Cloudera Navigator is an integrated part of Cloudera’s enterprise data hub and is the only end-to-end data governance tool for Hadoop. Navigator provides comprehensive auditing, data lineage, and data discovery for data governance. All log files from the Hadoop cluster – including Hive, Impala, and Flume – are automatically collected and available in Navigator for simple search and audit.

13. Is data encryption available in Cloudera’s enterprise data hub?

Eddie Garcia –

Yes, Cloudera’s enterprise data hub offering includes Cloudera Navigator Encrypt and Key Trustee, which provide at-rest encryption and enterprise-grade key management. Navigator Encrypt can be used on HDFS data nodes as well as on other files or directories where sensitive data may reside, including local temporary logs or spill files. Navigator Key Trustee can not only protect encryption keys but also other sensitive Hadoop security assets such as SSL certificates.
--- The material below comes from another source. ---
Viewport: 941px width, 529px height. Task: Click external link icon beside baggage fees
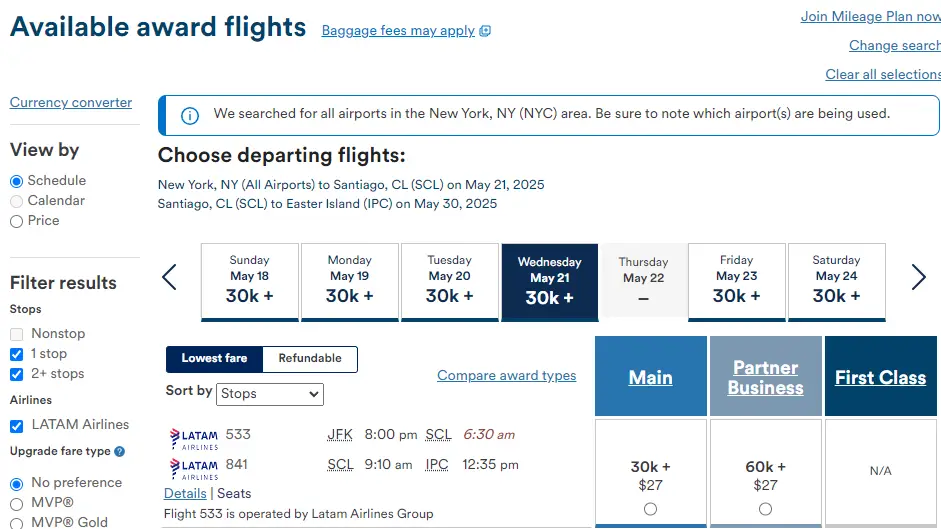tap(485, 31)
14. After Kerberos is enabled, are there any issues with client access to Impala and Hive? What about with third-party clients like Informatica and SAS?

Eddie Garcia –

Impala and Hive work with Kerberos as well as many third-party clients. Cloudera has over 1,300 partners and we offer certification programs to make sure their solutions also integrate well with Cloudera’s solution (including Kerberos). For more information on our partners and to see which have certified solutions, visit the Partner Page.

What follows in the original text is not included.